### Exercise prompt
Copy every line from the one containing "Click the fullscreen icon on cam video" through the last line of the records below, both included, and nothing else.

Stored dataset items:
_ _ _ _ _ _ _

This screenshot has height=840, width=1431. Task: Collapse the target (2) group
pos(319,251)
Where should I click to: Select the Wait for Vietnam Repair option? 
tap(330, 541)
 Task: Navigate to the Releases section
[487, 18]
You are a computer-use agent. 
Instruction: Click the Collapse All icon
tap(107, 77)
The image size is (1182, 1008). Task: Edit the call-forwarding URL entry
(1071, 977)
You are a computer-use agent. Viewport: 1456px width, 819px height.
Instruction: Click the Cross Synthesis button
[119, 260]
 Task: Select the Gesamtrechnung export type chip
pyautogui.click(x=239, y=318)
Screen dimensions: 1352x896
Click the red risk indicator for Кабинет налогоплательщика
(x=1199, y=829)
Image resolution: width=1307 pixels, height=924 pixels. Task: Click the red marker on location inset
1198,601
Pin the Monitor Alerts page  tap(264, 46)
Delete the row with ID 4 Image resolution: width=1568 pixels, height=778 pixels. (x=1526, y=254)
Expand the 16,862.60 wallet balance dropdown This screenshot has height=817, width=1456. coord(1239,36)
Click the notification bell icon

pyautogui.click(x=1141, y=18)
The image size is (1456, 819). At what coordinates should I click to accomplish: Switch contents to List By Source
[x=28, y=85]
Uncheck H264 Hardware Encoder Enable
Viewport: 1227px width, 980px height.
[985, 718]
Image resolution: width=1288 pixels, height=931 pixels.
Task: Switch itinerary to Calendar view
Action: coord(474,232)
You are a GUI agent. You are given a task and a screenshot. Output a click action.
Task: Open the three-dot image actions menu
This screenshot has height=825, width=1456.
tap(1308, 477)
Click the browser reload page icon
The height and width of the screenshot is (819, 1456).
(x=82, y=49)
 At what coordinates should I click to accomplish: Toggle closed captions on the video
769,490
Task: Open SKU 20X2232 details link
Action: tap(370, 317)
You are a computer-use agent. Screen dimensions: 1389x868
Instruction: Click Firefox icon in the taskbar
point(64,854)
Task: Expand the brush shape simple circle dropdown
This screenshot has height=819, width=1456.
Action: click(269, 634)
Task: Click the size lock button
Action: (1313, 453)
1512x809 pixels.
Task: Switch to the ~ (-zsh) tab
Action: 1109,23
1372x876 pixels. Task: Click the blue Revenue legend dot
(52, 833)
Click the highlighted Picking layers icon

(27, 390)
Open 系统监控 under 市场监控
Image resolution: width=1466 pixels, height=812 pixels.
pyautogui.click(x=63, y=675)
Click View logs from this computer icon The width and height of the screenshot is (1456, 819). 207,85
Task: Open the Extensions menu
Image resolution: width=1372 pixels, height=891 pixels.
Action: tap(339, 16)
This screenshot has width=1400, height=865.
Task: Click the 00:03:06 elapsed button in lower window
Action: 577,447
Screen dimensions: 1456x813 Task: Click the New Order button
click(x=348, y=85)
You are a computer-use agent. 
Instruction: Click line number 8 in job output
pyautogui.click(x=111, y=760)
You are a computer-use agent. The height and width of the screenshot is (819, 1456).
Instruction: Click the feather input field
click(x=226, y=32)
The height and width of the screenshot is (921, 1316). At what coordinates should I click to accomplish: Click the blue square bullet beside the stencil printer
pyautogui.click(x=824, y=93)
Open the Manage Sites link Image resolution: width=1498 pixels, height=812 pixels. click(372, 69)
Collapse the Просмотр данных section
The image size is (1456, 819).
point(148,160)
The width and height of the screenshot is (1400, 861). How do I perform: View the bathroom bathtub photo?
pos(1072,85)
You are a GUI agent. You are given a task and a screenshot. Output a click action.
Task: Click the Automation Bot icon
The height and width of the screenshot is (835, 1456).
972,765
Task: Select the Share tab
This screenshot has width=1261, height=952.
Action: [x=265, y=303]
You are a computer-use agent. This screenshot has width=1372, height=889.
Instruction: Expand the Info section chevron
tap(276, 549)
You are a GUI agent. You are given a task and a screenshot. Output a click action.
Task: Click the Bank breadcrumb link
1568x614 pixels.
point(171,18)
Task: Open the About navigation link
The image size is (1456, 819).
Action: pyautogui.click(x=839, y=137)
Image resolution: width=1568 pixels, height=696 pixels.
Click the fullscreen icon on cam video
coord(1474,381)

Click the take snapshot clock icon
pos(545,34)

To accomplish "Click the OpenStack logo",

_ _ _ _ _ _ _

### Completed exercise
Click the fullscreen icon on cam video
coord(1474,381)

Click the take snapshot clock icon
pos(545,34)

To accomplish "Click the OpenStack logo",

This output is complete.